I've been using Logstash to parse my AWS ELB logs for a little while, but need to change my parsing since it's causing the ElasticSearch mapping to grow.
What I have currently is this:
if [type] == "elb" {
grok {
match => [ "message", "%{TIMESTAMP_ISO8601:timestamp} %{NOTSPACE:elb} %{IP:clientip}:%{INT:clientport:int} (?:(%{IP:backendip}:?:%{INT:backendport:int})|-) %{NUMBER:request_processing_time:float} %{NUMBER:backend_processing_time:float} %{NUMBER:response_processing_time:float} %{INT:response:int} %{INT:backend_response:int} %{INT:received_bytes:int} %{INT:bytes:int} \"(?:%{WORD:verb} (?<request>%{URIPROTO:proto}://(?:%{USER}(?::[^@]*)?@)?(?<urihost>((?:%{IP}|\b(?:[0-9A-Za-z][0-9A-Za-z\-_]{0,62})(?:\.(?:[0-9A-Za-z][0-9A-Za-z\-_]{0,62}))*(\.?|\b))(?::%{POSINT:port})?))(?:%{URIPATH:path}(?<params>\?[A-Za-z0-9$.+!*'|(){},~@#%&/=:;_?\-\[\]<>\^\`]*)?)?)(?: HTTP/%{NUMBER:httpversion})?|%{DATA:rawrequest})\" \"%{DATA:useragent}\" %{NOTSPACE:ssl_cipher} %{NOTSPACE:ssl_protocol}"] }
date {
match => [ "timestamp", "ISO8601" ]
}
if [params] {
mutate {
rename => { "params" => "params[request]" }
}
urldecode {
field => "params[request]"
}
kv {
source => "params[request]"
field_split => "?&"
target => "params"
}
mutate {
split => { "params[document_ids]" => "," }
}
}
}
I'm putting this here just so you can understand what I've been doing. The problem comes from the usage of the kv
filter: it creates an array of items based upon the request parameters that are being parsed from my log lines, that continues to grow, since it's just converting the input into key-vals without any filtering.

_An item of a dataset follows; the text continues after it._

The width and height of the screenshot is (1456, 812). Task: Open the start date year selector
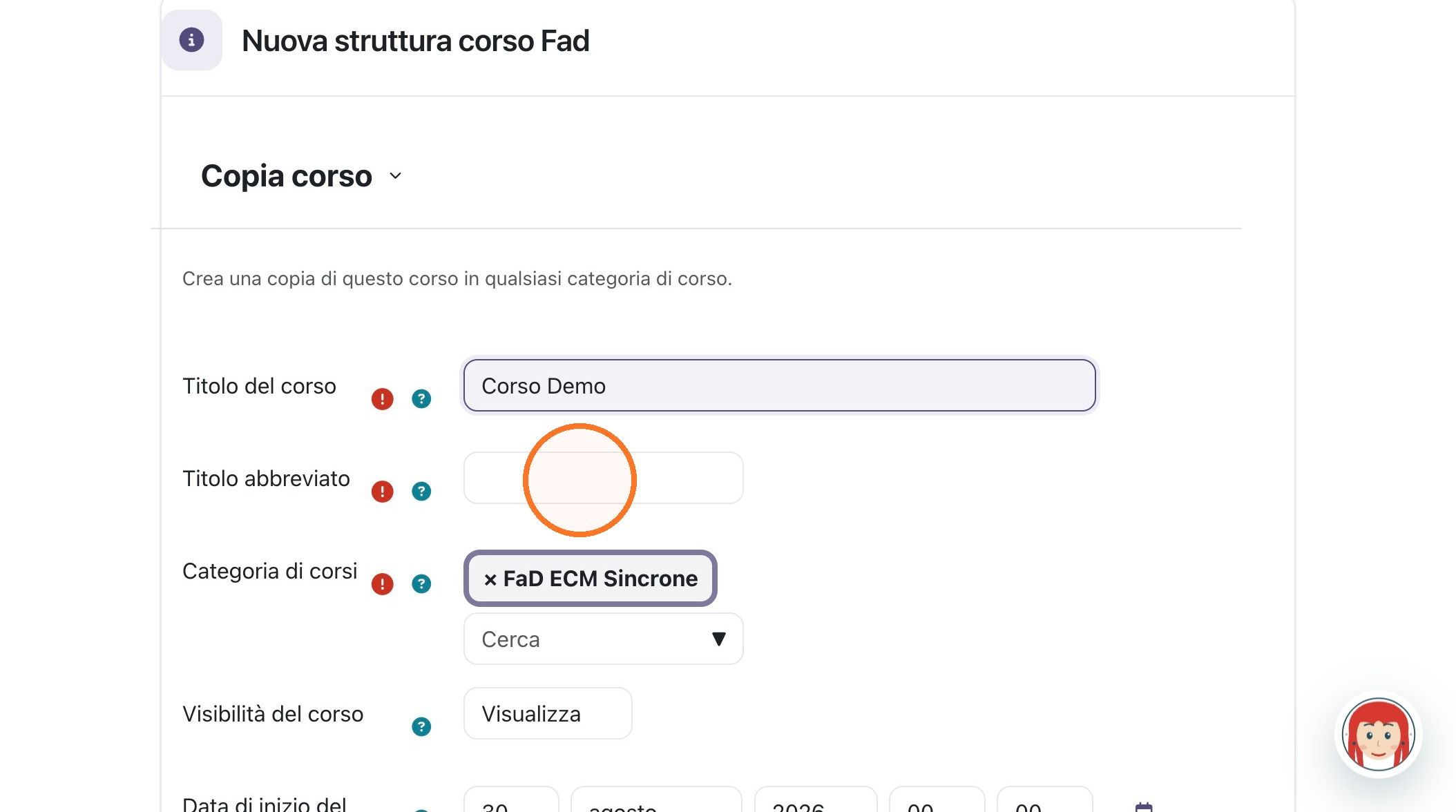click(816, 801)
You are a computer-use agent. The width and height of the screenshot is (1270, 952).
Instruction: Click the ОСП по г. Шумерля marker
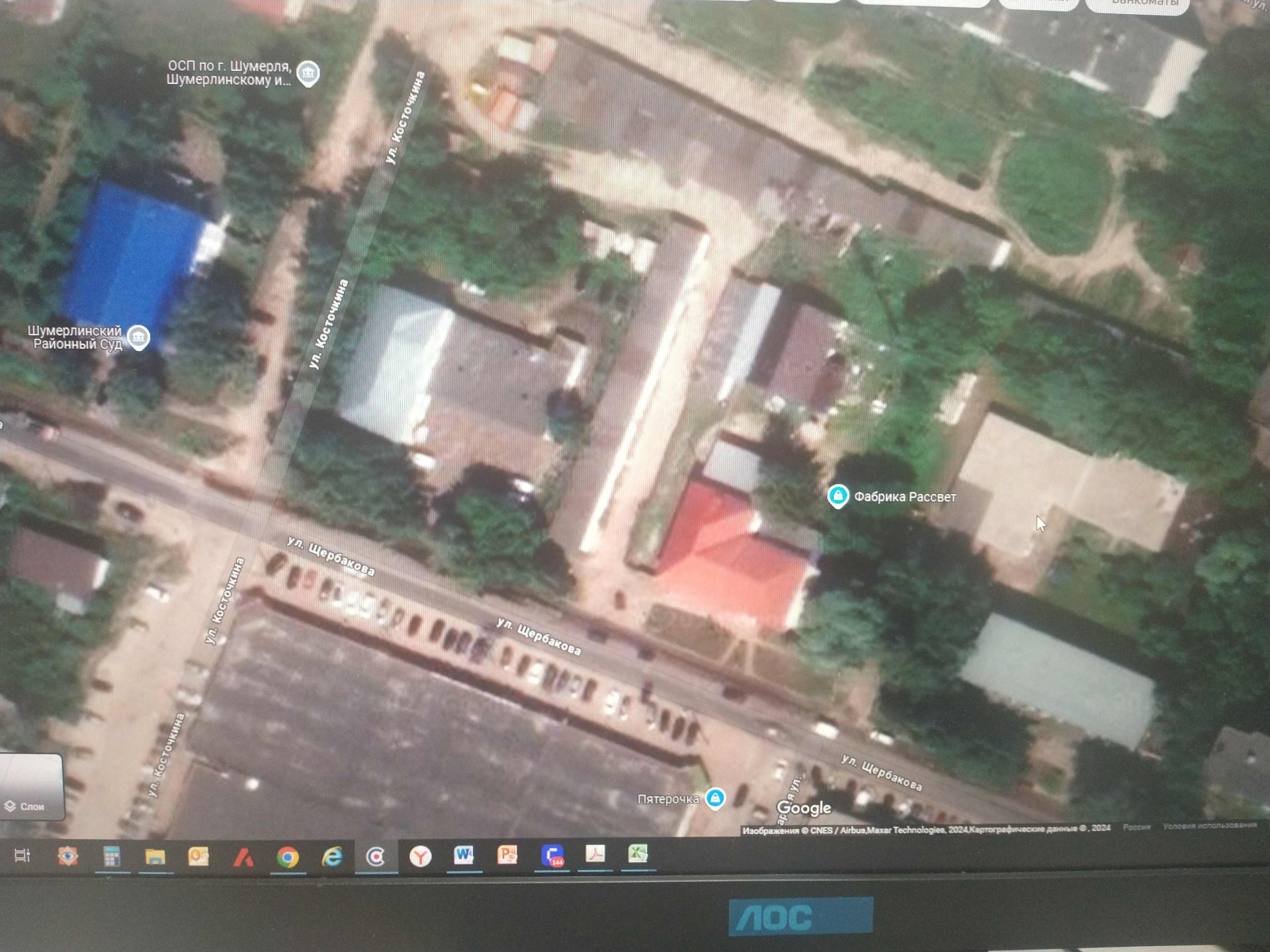click(308, 73)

After doing some reading around, I want to try out nested fields, specifically for the parameters section. So the JSON I've got currently looks like this:
"params": [
"request": "?document_ids=1,2,3,4,5&user_id=1234567890",
"document_ids": ["1", "2", "3", "4", "5"],
"user_id": "1234567890"
}
As I understand it, with nested fields this would rather be in this form:
"params": [
{
"key": "document_ids",
"value": ["1", "2", "3", "4", "5"]
},
{
"key": "user_id",
"value": "1234567890"
}
]
Unfortunately I can't work out a way to do this. I tried using kv
to extract them as key-vals, and try to feed that into a ruby
filter but it errors out, and I wasn't sure if it was the most efficient way to be creating these fields.
Does anyone have any thoughts on how I should be going about this?